§ **Texte d'étude**
○ ○ ○ ○ ○ ○ ○

Juste après sa défaite à Waterloo, Napoléon part pour l’exil. La capitale française bruisse de rumeurs quant à l’avenir politique du pays : la monarchie sera-t-elle de retour ou les révolutionnaires qui battent encore le pavé sauront-ils donner de la voix ? Devant la demeure de Talleyrand, l’ancien ministre des Relations Extérieures durant le Directoire puis avec Napoléon Ier, se masse une foule menaçante. Un de ses majordomes parcourt les rangs des insurgés, les persuadant de rester calmes. Arrivant dans la propriété, il s’assure auprès du cuisinier, Monsieur Carême, que tout est prêt pour le dîner du soir. Avec l’autre domestique, ils fignolent les derniers préparatifs tout en discutant de la situation politique instable que traverse la France. Arrivé la veille de Gand, où il était auprès de Louis XVIII durant son exil, Talleyrand passe la soirée chez le duc de Wellington, et leur a demandé de préparer sa demeure car il s’apprête à recevoir quelqu’un à souper.

Avec Le souper, le fond prime incontestablement sur la forme. L’adaptation théâtrale optée par Édouard Molinaro ne souffre quasiment aucune dérogation. Si la première scène du film se déroule en extérieur, tout le reste du long-métrage  est campé dans la demeure du prince de Talleyrand, plus encore au sein de sa salle à manger. Le réalisateur ne lésine sur aucun détail, et l’accent est porté sur les décors et les accessoires, tous très soignés, le film recevant par la suite le César des meilleurs costumes. La mise en scène de Molinaro est d’une sobriété qui confine à l’ascèse, on sent bien que le plus important est ici la parole plutôt que l’action. Une joute verbale est d’ailleurs orchestrée tout au long du film, les dialogues s’enchaînant sans discontinuer. De nombreuses phrases attribuées à Talleyrand sont d’ailleurs égrainées tout au long de cette soirée, qui n’a sans doute pas eu lieu à cette date, mais qui marque un tournant dans l’Histoire de France.

○ ○ ○ ○ ○ ○ ○

§ **Éléments stockés du jeu de données**
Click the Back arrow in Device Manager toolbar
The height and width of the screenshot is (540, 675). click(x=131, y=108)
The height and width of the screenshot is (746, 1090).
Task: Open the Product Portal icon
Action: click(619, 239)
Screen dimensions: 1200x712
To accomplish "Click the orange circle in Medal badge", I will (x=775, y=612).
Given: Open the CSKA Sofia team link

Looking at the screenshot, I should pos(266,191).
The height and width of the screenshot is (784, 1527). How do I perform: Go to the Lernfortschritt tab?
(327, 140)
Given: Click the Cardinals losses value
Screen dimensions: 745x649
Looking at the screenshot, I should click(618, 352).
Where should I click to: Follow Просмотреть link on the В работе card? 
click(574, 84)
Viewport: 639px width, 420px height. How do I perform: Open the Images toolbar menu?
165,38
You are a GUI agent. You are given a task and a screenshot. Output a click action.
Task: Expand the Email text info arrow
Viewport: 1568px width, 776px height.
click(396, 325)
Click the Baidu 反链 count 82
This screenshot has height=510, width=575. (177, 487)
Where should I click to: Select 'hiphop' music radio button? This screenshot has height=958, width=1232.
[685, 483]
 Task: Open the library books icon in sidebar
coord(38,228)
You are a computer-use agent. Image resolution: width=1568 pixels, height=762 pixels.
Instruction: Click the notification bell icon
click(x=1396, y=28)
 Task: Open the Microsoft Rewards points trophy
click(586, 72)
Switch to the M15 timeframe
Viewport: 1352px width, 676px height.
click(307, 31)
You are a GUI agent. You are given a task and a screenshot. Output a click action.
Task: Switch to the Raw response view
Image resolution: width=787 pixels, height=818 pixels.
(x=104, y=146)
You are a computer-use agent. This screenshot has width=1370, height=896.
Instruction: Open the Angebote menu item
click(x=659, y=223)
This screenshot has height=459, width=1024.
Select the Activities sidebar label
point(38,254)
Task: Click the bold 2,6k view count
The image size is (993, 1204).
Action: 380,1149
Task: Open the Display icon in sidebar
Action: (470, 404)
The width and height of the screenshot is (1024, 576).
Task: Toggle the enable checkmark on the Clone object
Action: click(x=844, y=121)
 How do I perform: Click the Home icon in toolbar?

○ ○ ○ ○ ○ ○ ○

§ **Travail demandé**
1. Résumez en deux phrases le texte sur Le souper.
2. Dans le texte sur Le souper, quelle récompense le film a-t-il reçue par la suite ?
3. Poursuivez le texte sur Le souper à partir de l'endroit où il s'arrête.

§ **Corrigé détaillé**
1. Juste après Waterloo, alors que Paris bruisse de rumeurs sur l'avenir politique du pays, une foule menaçante se masse devant la demeure de Talleyrand, où ses domestiques préparent un souper. Le film d'Édouard Molinaro, presque entièrement campé dans cette demeure, soigne décors et accessoires et privilégie la parole à l'action, avec une mise en scène sobre et une joute verbale continue.

2. Le César des meilleurs costumes.

3.
L’intérêt du spectateur est en effet dès le début tourné vers l’action, qui se déroule non pas à l’intérieur de l’hôtel de Saint-Florentin, où est censé se dérouler le repas, mais dans les coulisses des futurs cabinets ministériels. Car Le souper se déroule précisément le 6 juillet 1815, comme un carton nous le précise en ouverture. Deux jours plus tard, Louis XVIII entrera dans Paris et débutera la Seconde Restauration, où Talleyrand et Fouché occuperont, tout du moins au début, des places centrales. Les échanges auxquels nous assistons alors portent tout autant sur cette future collaboration que sur la politique en général, et les manœuvres nécessaires auxquelles il faut se plier pour y réussir. Se dévoilent alors deux figures adeptes de rhétorique, et le plaisir des oreilles est au rendez-vous. Si l’on se demande quel est l’apport du septième art, mis à parts les éclairages et certains plans, classiques mais efficaces, avec des miroirs, la musique des mots nous emporte.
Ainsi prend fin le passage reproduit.